> [Collected data entries]:
^^^^

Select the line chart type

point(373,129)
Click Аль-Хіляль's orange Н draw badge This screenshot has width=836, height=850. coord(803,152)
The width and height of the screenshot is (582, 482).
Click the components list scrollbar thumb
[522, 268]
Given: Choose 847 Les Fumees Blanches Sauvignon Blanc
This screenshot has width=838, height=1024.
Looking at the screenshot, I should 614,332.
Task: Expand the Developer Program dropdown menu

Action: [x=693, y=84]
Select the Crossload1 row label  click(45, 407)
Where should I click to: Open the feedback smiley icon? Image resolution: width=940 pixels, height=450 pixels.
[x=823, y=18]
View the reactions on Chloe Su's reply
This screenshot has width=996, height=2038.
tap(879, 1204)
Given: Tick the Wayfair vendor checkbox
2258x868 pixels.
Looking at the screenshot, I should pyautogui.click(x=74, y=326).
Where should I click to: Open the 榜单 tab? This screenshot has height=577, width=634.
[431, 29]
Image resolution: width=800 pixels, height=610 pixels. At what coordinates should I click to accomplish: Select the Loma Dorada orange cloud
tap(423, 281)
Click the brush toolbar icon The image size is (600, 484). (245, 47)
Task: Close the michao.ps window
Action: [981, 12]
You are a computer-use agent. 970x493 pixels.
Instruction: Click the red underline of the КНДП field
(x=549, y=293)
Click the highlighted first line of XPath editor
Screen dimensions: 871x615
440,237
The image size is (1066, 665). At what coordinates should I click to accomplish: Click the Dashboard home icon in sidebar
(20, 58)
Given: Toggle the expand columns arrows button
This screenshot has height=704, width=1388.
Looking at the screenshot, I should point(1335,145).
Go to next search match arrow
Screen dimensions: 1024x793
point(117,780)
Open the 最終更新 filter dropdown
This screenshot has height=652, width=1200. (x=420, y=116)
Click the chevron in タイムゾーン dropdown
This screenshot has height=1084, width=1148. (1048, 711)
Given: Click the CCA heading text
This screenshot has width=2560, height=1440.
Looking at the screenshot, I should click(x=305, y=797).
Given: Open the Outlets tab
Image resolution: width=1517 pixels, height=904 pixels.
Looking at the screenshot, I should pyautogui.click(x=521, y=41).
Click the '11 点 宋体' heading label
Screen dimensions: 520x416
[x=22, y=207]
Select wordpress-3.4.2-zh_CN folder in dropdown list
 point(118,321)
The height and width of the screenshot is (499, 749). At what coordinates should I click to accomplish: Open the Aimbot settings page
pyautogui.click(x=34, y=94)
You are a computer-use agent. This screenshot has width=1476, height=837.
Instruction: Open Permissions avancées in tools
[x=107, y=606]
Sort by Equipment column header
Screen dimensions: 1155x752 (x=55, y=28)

^^^^

Take the records above and return, word for word, only the lines that fall from the line with "The image size is (1066, 665)." to the line with "Given: Click the CCA heading text", both of them included.

> [RESPONSE TO THE TASK]:
The image size is (1066, 665). At what coordinates should I click to accomplish: Click the Dashboard home icon in sidebar
(20, 58)
Given: Toggle the expand columns arrows button
This screenshot has height=704, width=1388.
Looking at the screenshot, I should point(1335,145).
Go to next search match arrow
Screen dimensions: 1024x793
point(117,780)
Open the 最終更新 filter dropdown
This screenshot has height=652, width=1200. (x=420, y=116)
Click the chevron in タイムゾーン dropdown
This screenshot has height=1084, width=1148. (1048, 711)
Given: Click the CCA heading text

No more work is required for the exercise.